Looking through all of the FP books I own (on OCaml, SML, Haskell, various lisps), some books at my library, some on the web, whatever blog posts and such are turned up by web searches, StackOverflow, this forum, plus the ocamldoc of some unfold functions in Batteries and Core (the functions aren’t always named “unfold”, but the docs or other people tell me that’s what they are), …
I have been unable to find a good introduction to the unfold concept. I have seen and have been told various versions of, essentially, "it’s the opposite of fold". I have even managed to understand one unfold function well enough to improve the ocamldoc for it. But I still don’t feel that I really understand the general concept. I don’t grok it.
What’s a good source for this concept? I need to rub my nose in a page or two or three on the topic, which are not common, or I think I would have found some of them by now. Can’t just be something in some special FP air that I have never breathed. People learn it somewhere.
Or if you want to explain it here, that’s great, and much appreciated, but I think I need more than a sentence or two.
(If there’s something on the web, I’ll add a link somewhere on ocamlverse.)
I don’t know much about the theory side of the concept, but for me, unfold represents an operation where you generate a sequence based on repeatedly applying a transformation to a “seed” or “state”.
So, for example, the sequence of natural numbers can be generated by starting with the state 0 and repeatedly incrementing the state by 1, like so:
let natural_numbers =
Base.Sequence.unfold ~init:0 ~f:(fun state ->
Some ( state (* yield an element*)
, state + 1 (* next state *)
By repeatedly applying the given function to successive values of the sequence, you will construct each next element of the sequence in turn. This is in some sense the opposite of a fold, because a fold takes a sequence and reduces it down to a single value, whereas an unfold takes a single value and builds a sequence out of it.
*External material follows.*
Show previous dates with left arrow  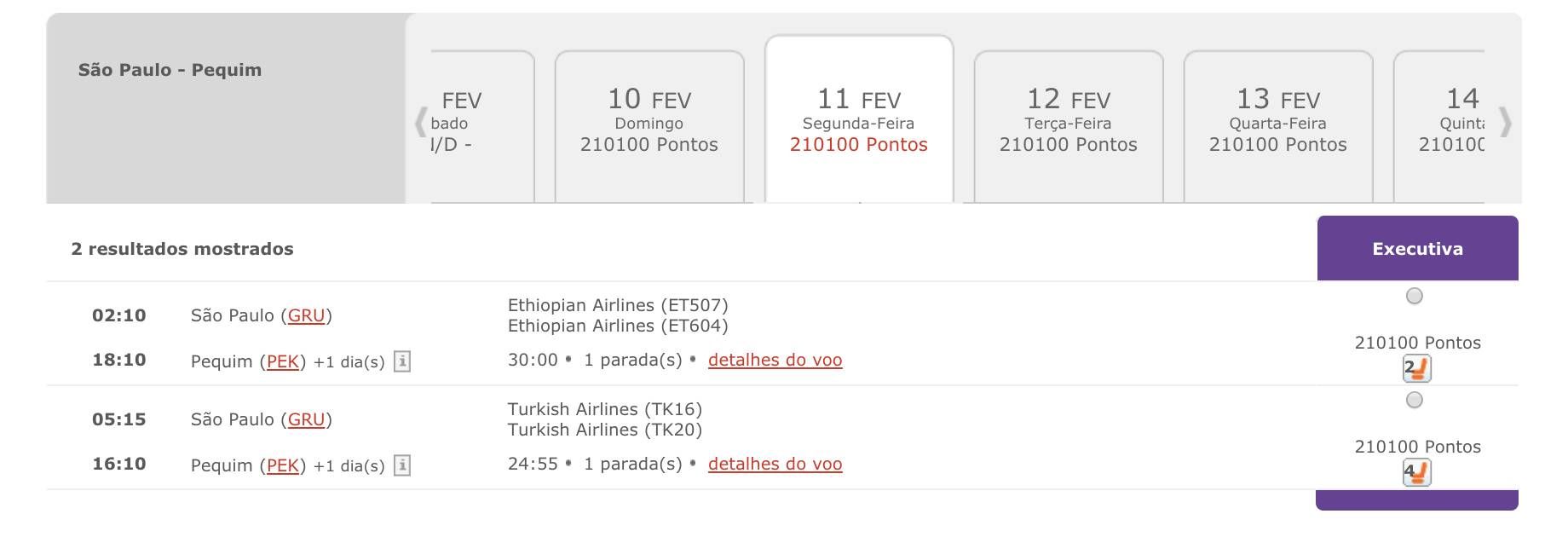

The best explanation I’ve seen can be found in Conal Elliott’s talk titled “Folds and unfolds all around us”. It’s simply beautiful how he reveals the symmetry between folds and unfolds, showing examples and presenting their interpretation from the category theory point of view.
Unfolds are also known as anamorphisms and there is a good wikipedia article about them.
Unfold is indeed dual to fold, and while fold is a reification of the structural induction, fold, in its duality, induces a co-inductive definition of data. Where fold abstracts a loop that consumes data, unfold abstracts a loop that produces data, so this also, consumer/producer, processor/generator duality. And, in the more general notion, this is the recurision/co-recursion
Another examples, a dual of the option data type, is the future (aka promise, aka co-option) co-data type. Both of them implement 1+x algebra, i.e., they represent a value that might be absent. Another example, is list vs co-list aka stream.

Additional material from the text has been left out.